Stated goal: Rewrite the part of the Paint Creek Lake thread starting at "## garhtr (Jan" and ending at "how it goes.", putting "walleye" in place of "saugeye".

Selected passage:
○ ○ ○ ○ ○

# Paint Creek Lake info



## tdreher (Mar 31, 2010)

I moved to the Greenfield area not too long ago, and I’m looking for any info or opinions on Paint Creek Lake and/or Rocky Fork. I fish mostly for bass, but I’m not above catching anything that will tug on the line. I’ve taken my granddaughter bank fishing at the park at Paint Creek, but I’m looking forward to putting the boat in and checking it out this spring. Thanks!


----------



## hackerharrison54 (Feb 10, 2009)

tdreher said:


> I moved to the Greenfield area not too long ago, and I’m looking for any info or opinions on Paint Creek Lake and/or Rocky Fork. I fish mostly for bass, but I’m not above catching anything that will tug on the line. I’ve taken my granddaughter bank fishing at the park at Paint Creek, but I’m looking forward to putting the boat in and checking it out this spring. Thanks!


----------



## sharp33 (Mar 30, 2015)

Both lakes are good fisheries with in my opinion Rocky Fork being the best of the two. It's an overflow dam so the water level stays consistent and has year round cover to hold fish . I love Paint creek tho and the rock walls remind me of Lake Cumberland everytime I go there . I would pick your confidence baits and give them a try . I would try Rocky Fork first on the north shore in March where the water warms up first with some jigs or soft plastics for bass . It has lots of species of fish to take a shot at for sure. Good luck !


----------



## garhtr (Jan 12, 2009)

I've had better success on bass catfish and saugeye at Rocky but I prefer crappie fishing at Paint-- but all can certainly be caught at both lakes. I am much more familiar with Rocky fork than Paint which is probably the reason I prefer fishing there.
As Sharp33 mentioned Paint is subject to wide changes in water level and can at times make the fishing tougher IMO
Good luck n let us know how it goes.


----------



## charlie lowe (Sep 6, 2012)

i've been fishing rocky since 1965 and i love fishing there. If i were fishing there in the spring i would start fishing any of the bays on the north shore, people who live on the lake dump all kinds of brush and trees in the water so there is all kinds of structure to fish over and you can catch about any kind of fish you want


----------

○ ○ ○ ○ ○

Supplied entries:

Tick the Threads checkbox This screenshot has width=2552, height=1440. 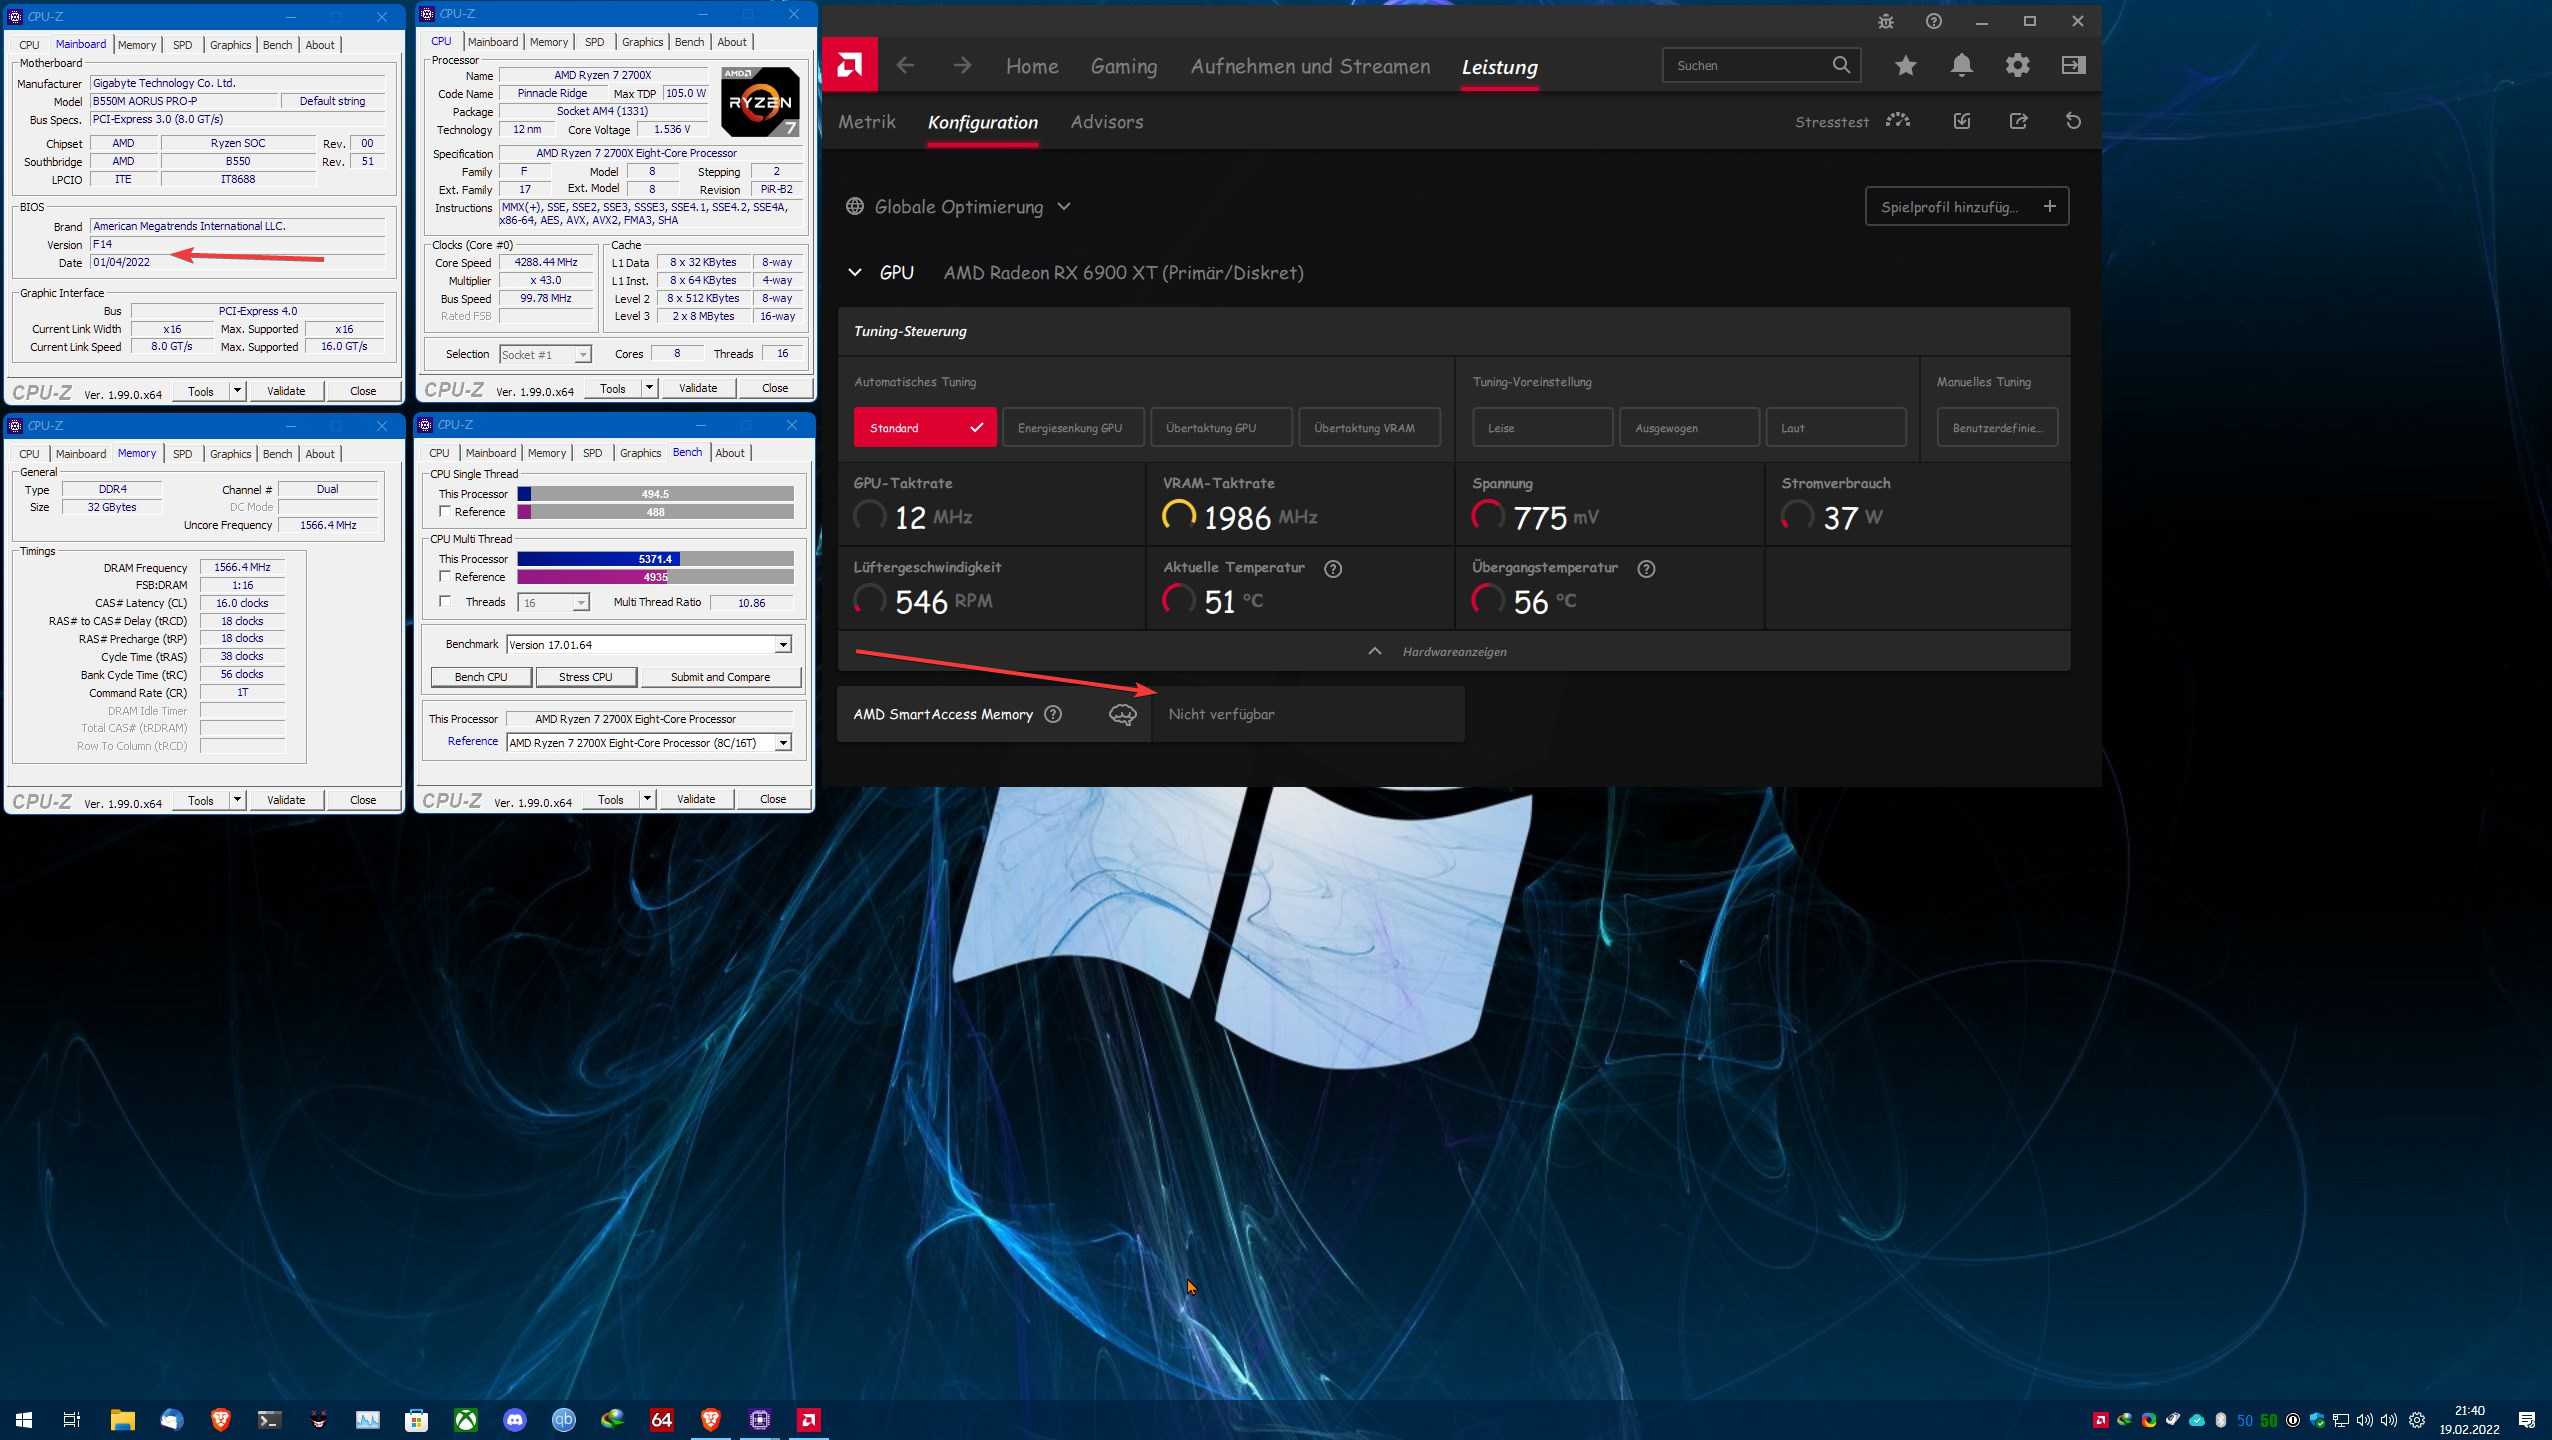pyautogui.click(x=445, y=601)
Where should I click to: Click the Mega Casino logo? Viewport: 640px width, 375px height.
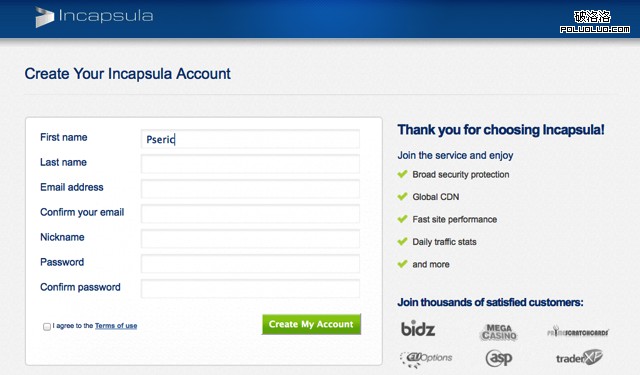pos(498,332)
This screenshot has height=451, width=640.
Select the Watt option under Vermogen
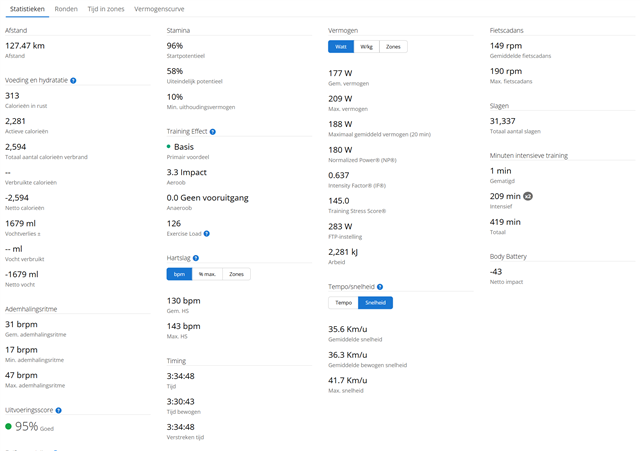(x=341, y=47)
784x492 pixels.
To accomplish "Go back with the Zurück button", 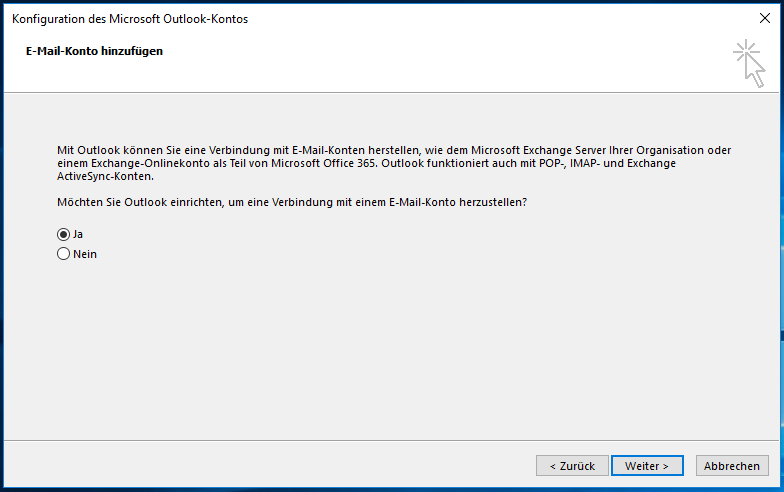I will [x=572, y=466].
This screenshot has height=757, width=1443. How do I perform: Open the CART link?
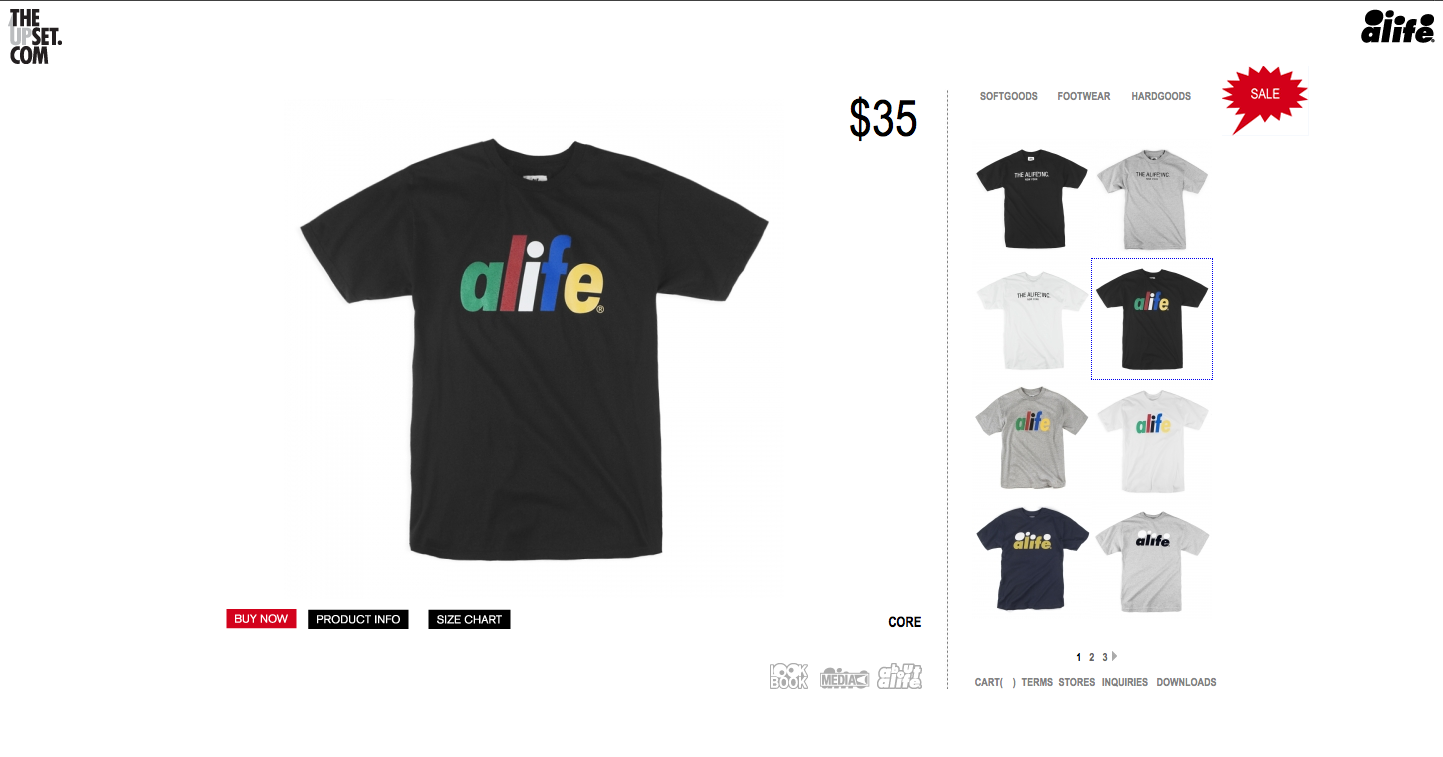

○ ○ ○ ○ ○

Response to the exercise:
## garhtr (Jan 12, 2009)

I've had better success on bass catfish and walleye at Rocky but I prefer crappie fishing at Paint-- but all can certainly be caught at both lakes. I am much more familiar with Rocky fork than Paint which is probably the reason I prefer fishing there.
As Sharp33 mentioned Paint is subject to wide changes in water level and can at times make the fishing tougher IMO
Good luck n let us know how it goes.